Instructions for the task.
Copy out the material below word for word, omitting the pictures.

Record excerpts.
== == ==

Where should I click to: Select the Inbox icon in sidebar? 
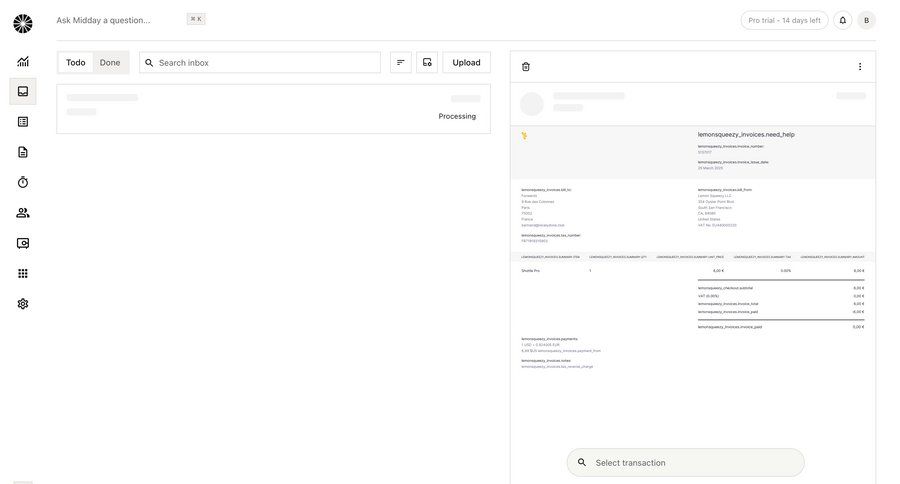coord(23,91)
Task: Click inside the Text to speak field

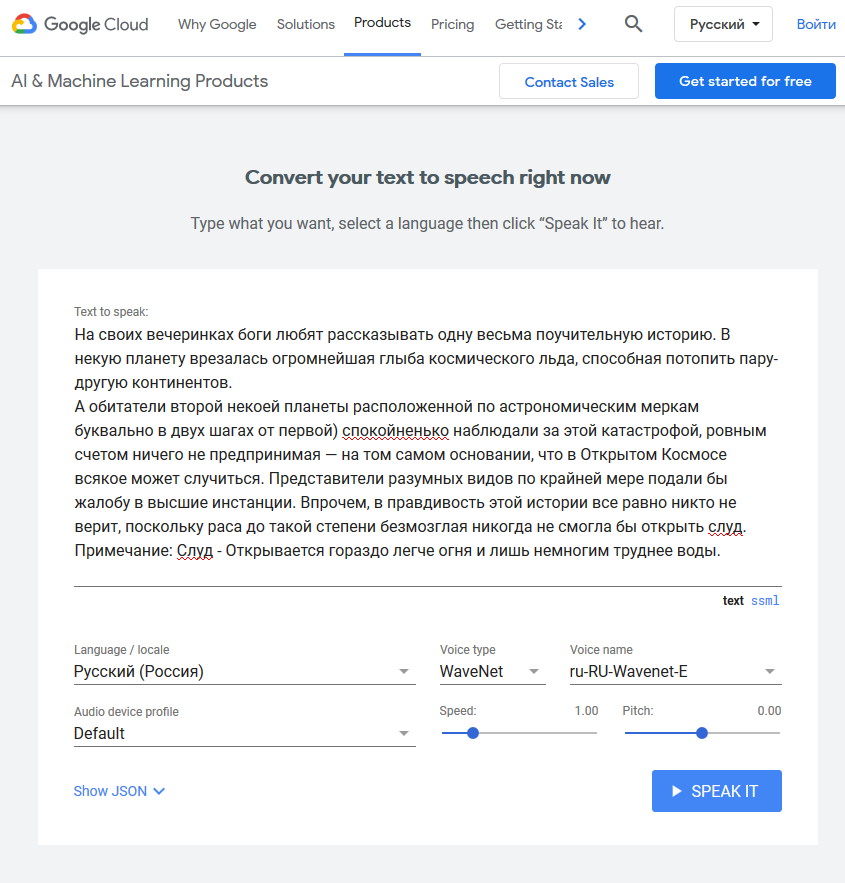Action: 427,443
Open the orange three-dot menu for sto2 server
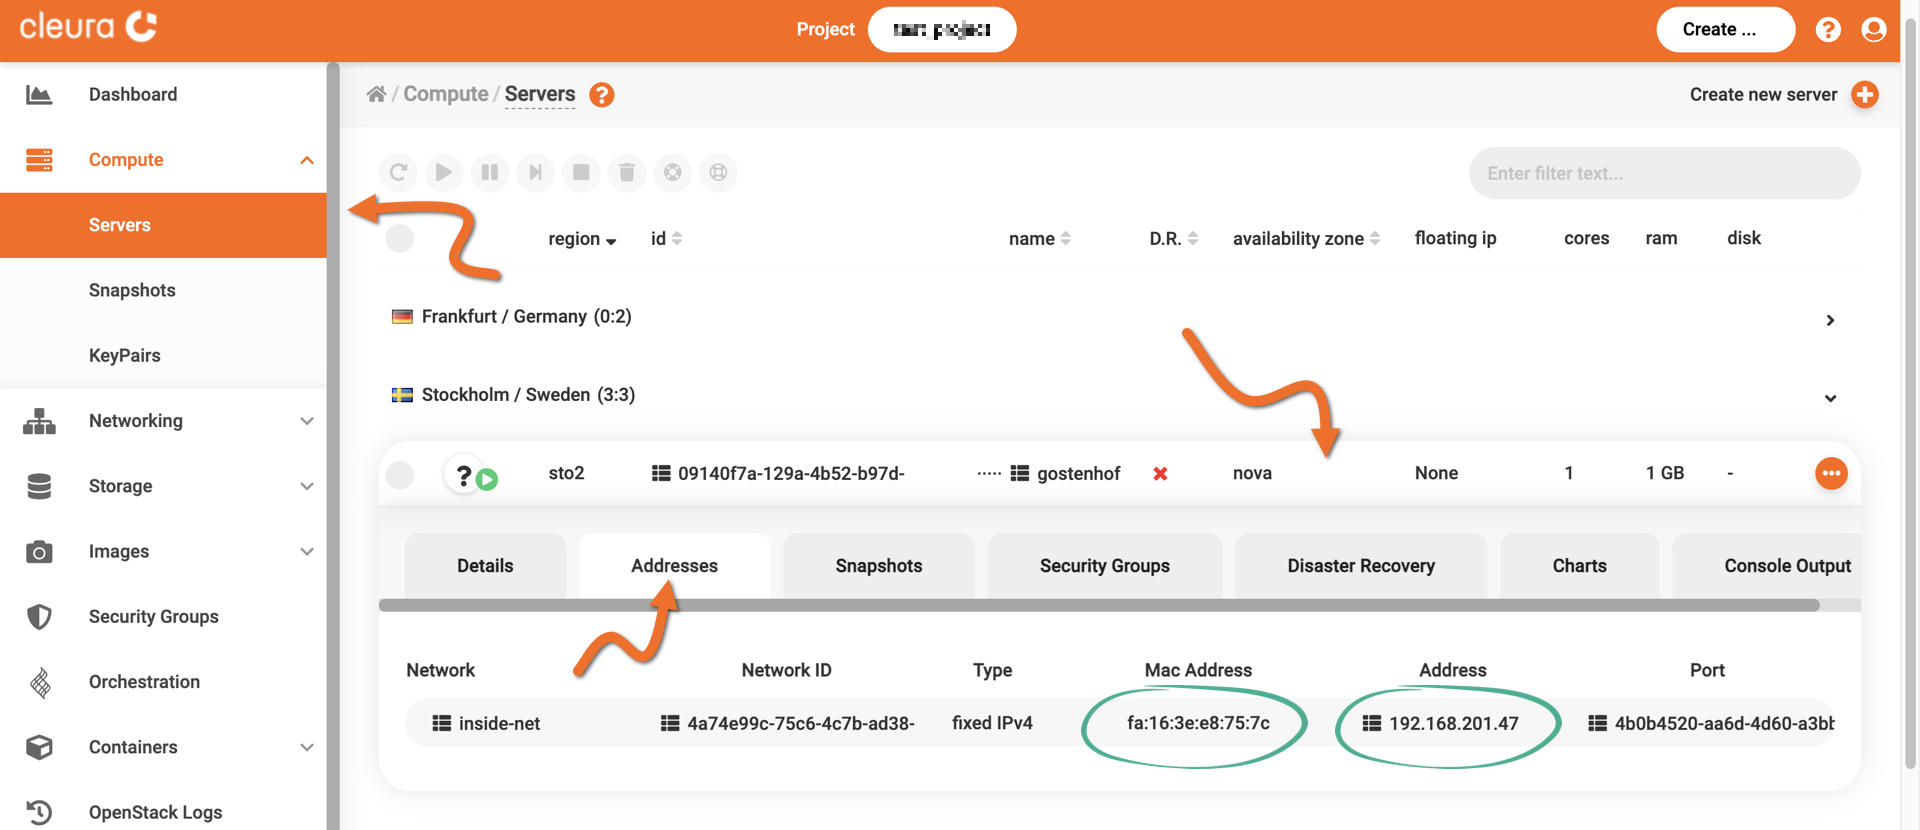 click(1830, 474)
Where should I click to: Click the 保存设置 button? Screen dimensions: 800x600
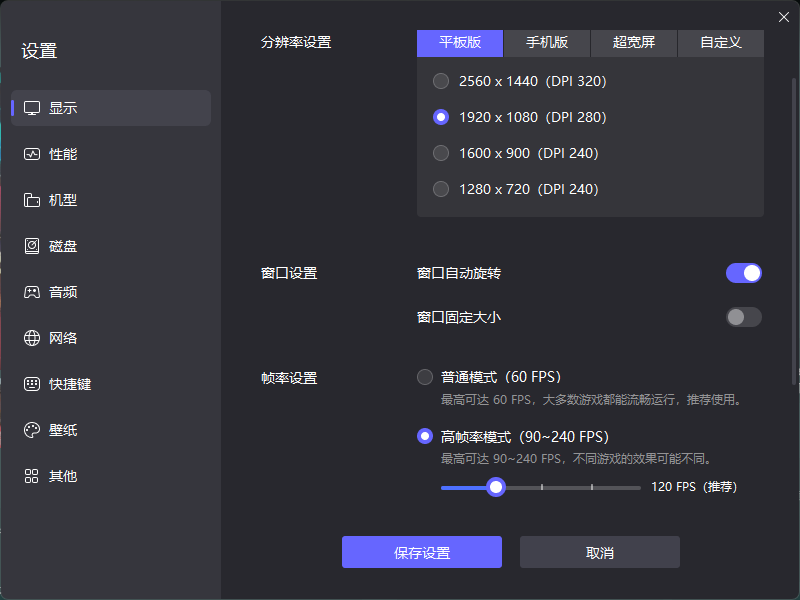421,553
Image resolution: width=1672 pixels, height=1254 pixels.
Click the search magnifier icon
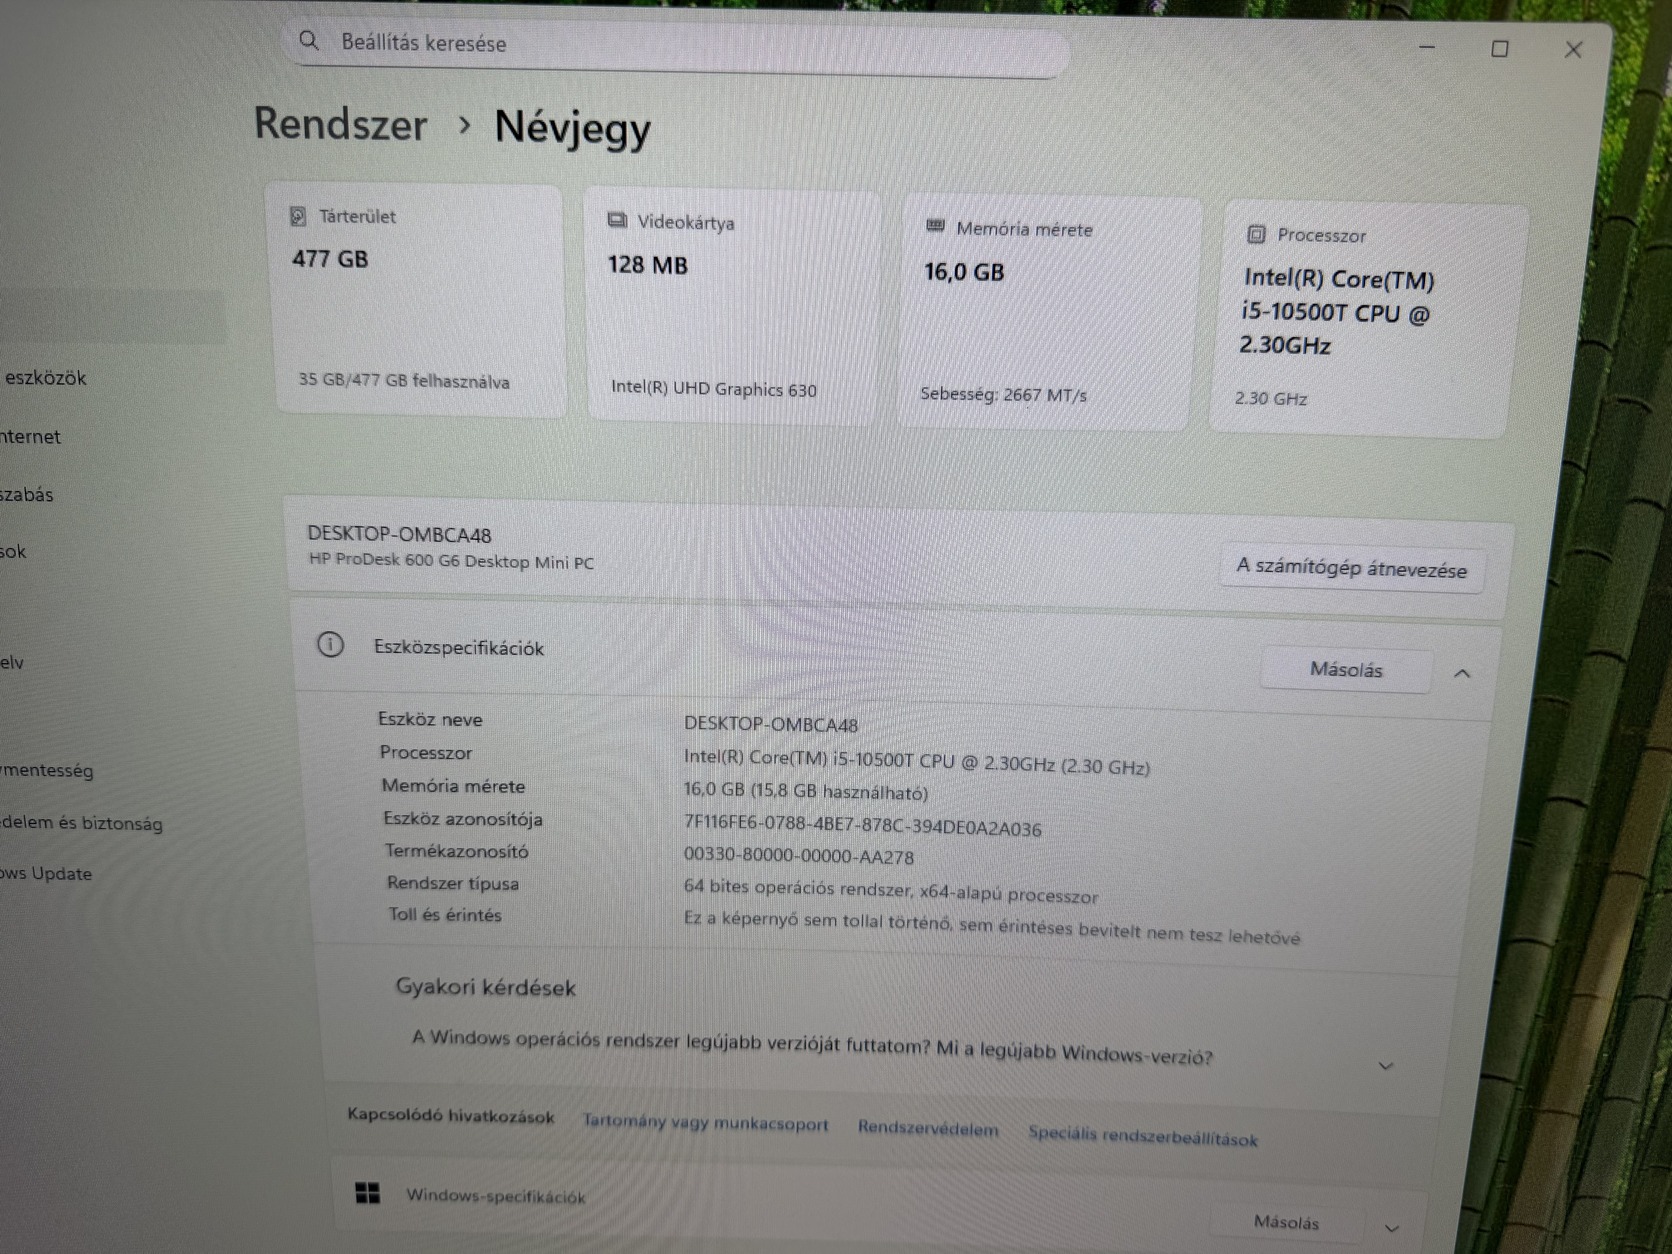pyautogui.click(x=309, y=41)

== == ==

Answer to the exercise.
Where should I click to: Select the Inbox icon in sidebar? 
coord(23,91)
Task: Click inside the Text to speak field

Action: 427,443
Open the orange three-dot menu for sto2 server
 click(1830, 474)
Where should I click to: Click the 保存设置 button? Screen dimensions: 800x600
421,553
Image resolution: width=1672 pixels, height=1254 pixels.
Click the search magnifier icon
pyautogui.click(x=309, y=41)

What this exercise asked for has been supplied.